On Rossiya 24’s "Weekly News," presenter Dmitry Kiselyov accused the American press of corrupting the presidential election by accepting favors from the Clinton campaign’s staff. Kiselyov introduced the story by telling viewers that, in the final lap of the electoral race, one candidate had alleged that the election results may be falsified and suggested he might not recognize them. Kiselyov was referring to Donald Trump’s comments at Tuesday’s presidential debate, the last debate before the November election.

Kiselyov then played a clip from the debate showing Trump lashing out at the “dishonest media” without Russian dubbing or subtitles, leaving a large portion of Kiselyov’s audience clueless as to what the candidate had said.

Based on these comments, Kiselyov claimed that U.S. elections could be judged by the same formula that the U.S. has judged other nations’ elections — not transparent, lacking competition, mass falsification, and carried out using the resources of the incumbent administration.

“They can’t be called free and democratic,” Kiselyov told his viewers.

Kiselyov explained that Trump’s concerns were related to states which have early voting and lack voter I.D. laws. The audience was then shown a clip of Trump claiming that about 1.8 million dead people are allegedly still on voter rolls. Kiselyov then mentioned that the U.S. refused to allow international election observers, “specifically from Russia.”

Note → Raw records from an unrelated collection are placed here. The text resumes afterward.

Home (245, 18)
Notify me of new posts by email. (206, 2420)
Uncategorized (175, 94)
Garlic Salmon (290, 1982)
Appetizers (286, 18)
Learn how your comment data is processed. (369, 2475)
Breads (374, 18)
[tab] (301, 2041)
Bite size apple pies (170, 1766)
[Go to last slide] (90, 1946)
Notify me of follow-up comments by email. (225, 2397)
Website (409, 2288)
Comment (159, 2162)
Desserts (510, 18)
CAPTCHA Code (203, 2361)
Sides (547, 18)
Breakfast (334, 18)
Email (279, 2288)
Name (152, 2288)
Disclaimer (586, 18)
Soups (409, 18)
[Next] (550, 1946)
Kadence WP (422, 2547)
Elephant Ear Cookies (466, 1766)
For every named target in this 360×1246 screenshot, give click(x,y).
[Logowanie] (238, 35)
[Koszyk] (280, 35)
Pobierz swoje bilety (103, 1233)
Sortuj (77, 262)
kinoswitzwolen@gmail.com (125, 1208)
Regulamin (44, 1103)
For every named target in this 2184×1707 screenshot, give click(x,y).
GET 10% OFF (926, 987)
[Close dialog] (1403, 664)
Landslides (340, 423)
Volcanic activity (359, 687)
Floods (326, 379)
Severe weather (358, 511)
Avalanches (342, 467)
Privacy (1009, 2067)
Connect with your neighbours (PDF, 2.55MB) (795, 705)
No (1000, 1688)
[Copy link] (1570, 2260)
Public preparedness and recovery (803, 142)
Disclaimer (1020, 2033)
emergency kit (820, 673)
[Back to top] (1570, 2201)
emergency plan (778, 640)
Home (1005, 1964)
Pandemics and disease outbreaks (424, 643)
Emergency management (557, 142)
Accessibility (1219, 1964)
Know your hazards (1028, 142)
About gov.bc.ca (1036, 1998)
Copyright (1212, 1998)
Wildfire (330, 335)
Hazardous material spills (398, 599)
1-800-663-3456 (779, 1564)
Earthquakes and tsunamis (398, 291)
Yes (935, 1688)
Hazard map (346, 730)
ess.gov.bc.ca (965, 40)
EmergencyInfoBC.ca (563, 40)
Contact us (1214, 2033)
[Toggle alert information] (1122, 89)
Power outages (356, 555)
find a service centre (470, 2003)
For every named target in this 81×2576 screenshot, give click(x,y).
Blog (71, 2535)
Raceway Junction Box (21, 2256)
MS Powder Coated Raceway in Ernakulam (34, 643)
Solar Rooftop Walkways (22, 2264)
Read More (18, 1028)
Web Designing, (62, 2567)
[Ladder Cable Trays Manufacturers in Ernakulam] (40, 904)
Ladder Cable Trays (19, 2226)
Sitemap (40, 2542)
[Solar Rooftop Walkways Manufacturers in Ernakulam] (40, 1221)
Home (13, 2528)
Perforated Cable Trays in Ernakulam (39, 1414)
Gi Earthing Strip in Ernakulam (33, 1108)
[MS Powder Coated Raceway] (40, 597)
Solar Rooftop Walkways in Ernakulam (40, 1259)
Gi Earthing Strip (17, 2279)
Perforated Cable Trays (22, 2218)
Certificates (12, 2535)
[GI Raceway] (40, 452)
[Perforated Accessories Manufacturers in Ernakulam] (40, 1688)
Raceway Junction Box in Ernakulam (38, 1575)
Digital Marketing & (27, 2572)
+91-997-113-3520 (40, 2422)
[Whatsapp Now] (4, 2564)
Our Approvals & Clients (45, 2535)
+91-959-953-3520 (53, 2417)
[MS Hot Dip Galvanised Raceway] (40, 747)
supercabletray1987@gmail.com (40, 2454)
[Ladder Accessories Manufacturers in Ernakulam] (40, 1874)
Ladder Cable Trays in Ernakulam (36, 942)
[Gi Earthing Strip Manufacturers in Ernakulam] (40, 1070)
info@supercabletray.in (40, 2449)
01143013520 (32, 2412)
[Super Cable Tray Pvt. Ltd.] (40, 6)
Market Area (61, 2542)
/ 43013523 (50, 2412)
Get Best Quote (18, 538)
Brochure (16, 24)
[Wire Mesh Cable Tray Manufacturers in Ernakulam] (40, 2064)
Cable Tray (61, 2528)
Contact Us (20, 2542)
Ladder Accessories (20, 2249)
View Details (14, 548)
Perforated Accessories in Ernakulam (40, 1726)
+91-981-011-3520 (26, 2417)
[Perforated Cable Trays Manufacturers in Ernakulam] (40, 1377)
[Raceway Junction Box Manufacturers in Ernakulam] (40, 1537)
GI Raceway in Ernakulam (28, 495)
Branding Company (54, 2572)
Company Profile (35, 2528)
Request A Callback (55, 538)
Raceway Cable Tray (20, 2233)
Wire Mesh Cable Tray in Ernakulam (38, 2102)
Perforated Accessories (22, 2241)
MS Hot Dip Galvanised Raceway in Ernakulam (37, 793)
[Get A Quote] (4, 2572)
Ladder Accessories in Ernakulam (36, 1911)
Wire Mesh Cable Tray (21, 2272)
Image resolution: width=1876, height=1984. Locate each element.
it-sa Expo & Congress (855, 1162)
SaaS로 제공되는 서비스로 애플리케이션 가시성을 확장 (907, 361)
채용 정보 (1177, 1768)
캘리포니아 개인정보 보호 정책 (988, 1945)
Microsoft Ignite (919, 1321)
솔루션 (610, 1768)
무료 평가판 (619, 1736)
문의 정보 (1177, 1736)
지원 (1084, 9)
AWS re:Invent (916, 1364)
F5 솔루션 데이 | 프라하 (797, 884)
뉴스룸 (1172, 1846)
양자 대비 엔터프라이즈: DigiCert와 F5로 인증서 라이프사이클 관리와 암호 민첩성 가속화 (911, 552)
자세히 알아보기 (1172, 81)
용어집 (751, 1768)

What he failed to point out is that the U.S. is allowing election observers from the Organization for Security and Cooperation in Europe (OSCE), and the U.S. State Department invited Russian observers to join the OSCE election monitoring mission. The invitation was declined by Russia, however, which wanted to monitor the elections with their own mission.

The same theme of electoral fraud flowed through Channel One’s “The Times on Sunday” news program with its famous classic Soviet-era intro music.

The story began with a title taken from the lyrics of a famous Russian pop song: “The carousel beckons, beckons, beckons.” Of course, “carousel” is a reference to a common election rigging tactic in which paid voters cast their ballot more than once at different poling places. In case the viewer wasn’t clear on who plans to rig the election, there was a photo of Hillary Clinton on the screen.

The story began not in Washington D.C. or at the last presidential debate, but in the chicken yard of a farm far from the capital. The narrator explained how America’s traditional election day — the first Tuesday in November — was chosen to fit the needs of farmers. Coincidentally, the farmer interviewed by Channel One’s correspondent happened to be a Trump supporter.

After this, "The Times of Sunday" gave a textbook explanation of the most unique feature of U.S. presidential elections: the electoral college. The reporter then informed viewers about occasions when U.S. presidents won the election without winning the popular vote, most recently George W. Bush's victory in 2000. The same concerns have been voiced by many Americans. Thus far, however, there has not been any evidence that carousel voting could be employed in the American electoral system -- well, if you exclude the claims of former New York mayor Rudy Giuliani.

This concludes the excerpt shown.